BELFAST, Northern Ireland, March 24, 2016 /PRNewswire/ --
The significant under representation of women at executive level in Northern Ireland's public sector was the focus of a three year research project (funded by OFMDFM) recently completed by the Ulster University Business School. During the comprehensive three stage study, data was collected from 143 organisations across the public sector, over 3,180 survey responses were analysed and 100+ in-depth interviews with current and aspiring executives were carried out.
According to Professor Joan Ballantine, Ulster University Business School, 'the highly important, and sometimes contentious issue of gender equality within executive and non-executive director positions has received considerable attention in the private sector to date.

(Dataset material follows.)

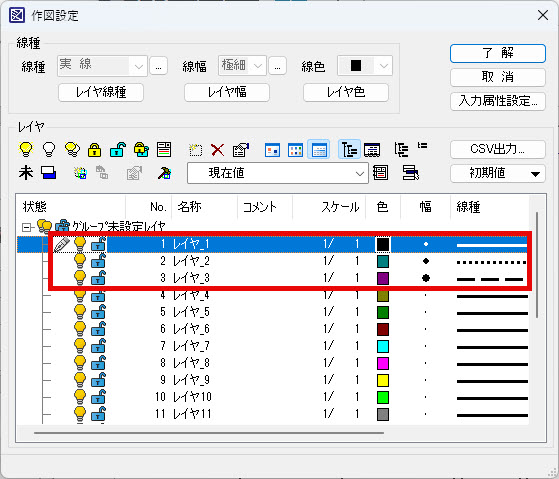Toggle lock icon of レイヤ_7
The height and width of the screenshot is (479, 559).
(x=98, y=346)
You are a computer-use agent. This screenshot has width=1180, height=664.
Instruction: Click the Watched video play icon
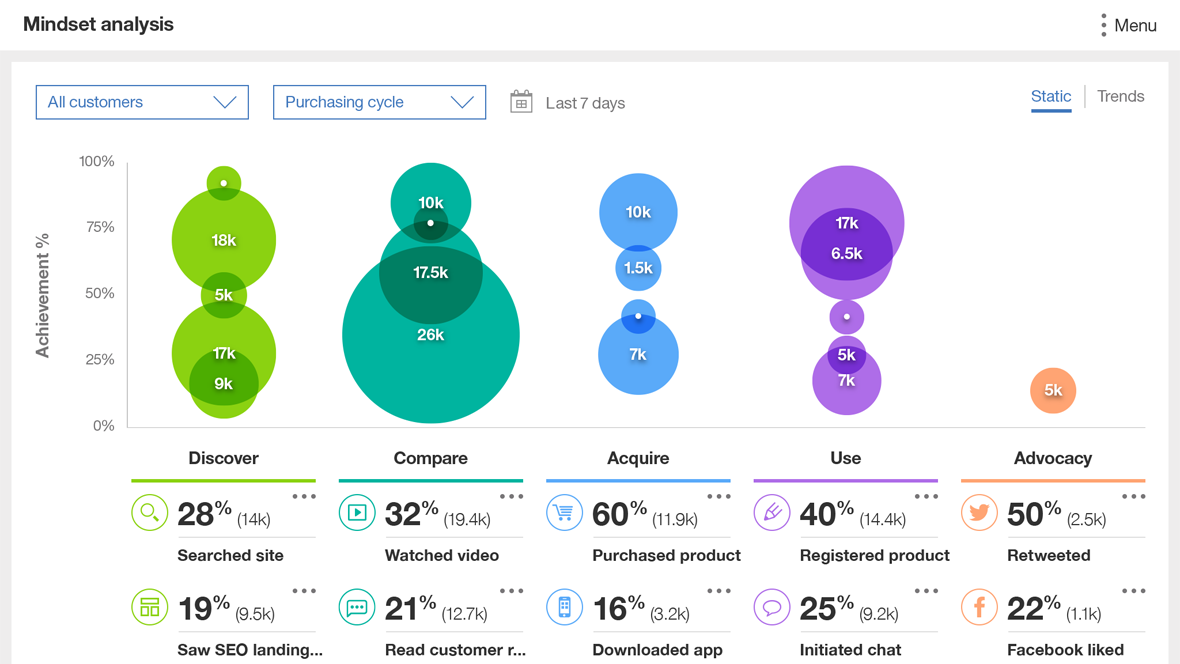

However, substantially less is known about gender equality issues at executive levels of the public sector, including that of N.I.'
The findings of the research reveal a significant degree of gender inequality among N.I. executive positions, with males and females holding 70.8% and 29.2% of all positions respectively. Despite this, males perceive that the gender composition within their organisation is less of an issue than females.

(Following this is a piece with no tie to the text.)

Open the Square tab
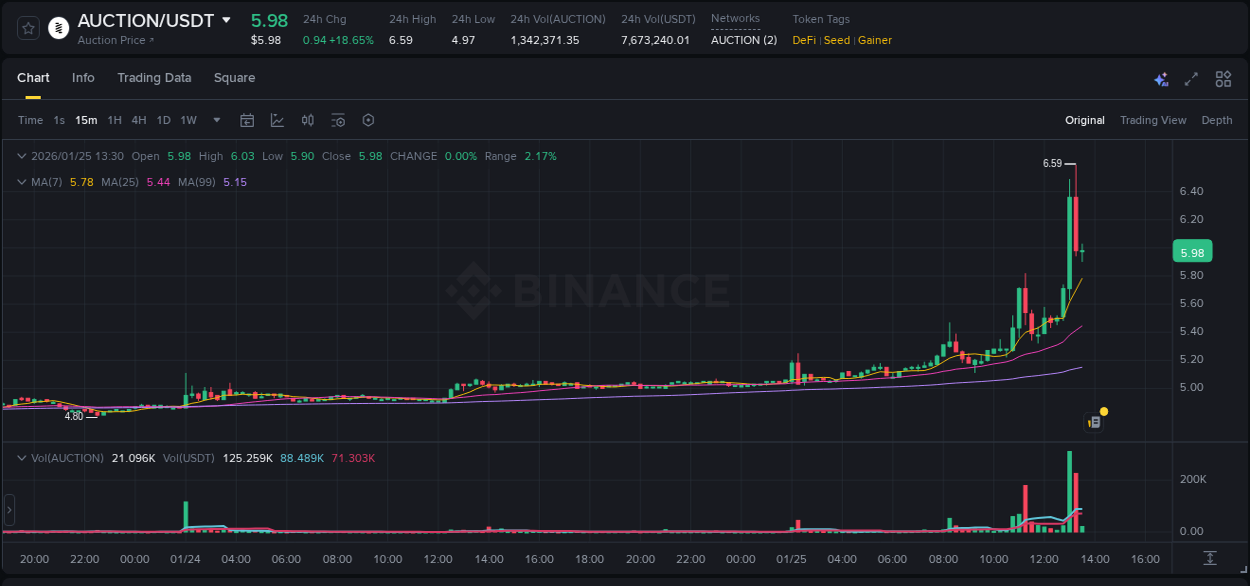 coord(234,78)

The study also identified large numbers of well-qualified females opting out of career progression to senior levels due to caring responsibilities for dependents, a long hours culture, an unsupportive work environment and a lack of flexible work arrangements. In addition, females also highlighted a range of barriers hindering their career progression including poor work life balance, exclusion from informal communication networks, a lack of awareness of organisational politics, few opportunities to work on challenging assignments and colleagues' negative reactions to flexible work arrangements.
A number of females interviewed suggested that while there has been a decline in the influence of the 'old boys' network' in N.I., there is still a macho, male dominated culture in some parts of the public sector. There is also a perception that female stereotyping exists at senior levels with females having to perform much better and continually prove themselves when compared to males.
While more work clearly needs to be done in terms of improving gender equality at senior levels of the N.I. public sector, a number of best practice cases were identified within Health, Education and Local Government.
Based on the findings, twelve recommendations have been identified and categorised under four key headings, namely strategic, policy, process and data analysis. Highlights include the implementation of targets for gender equality at senior levels; the identification of a Gender Champion at senior management level; the establishment of an Academy for developing professional executives/managers across the NI public sector; the development of a gender inclusive culture at organisations' senior management level; linking performance appraisal more clearly to career development; and ensuring that data on gender equality is regularly collected, analysed and published by OFMDFM.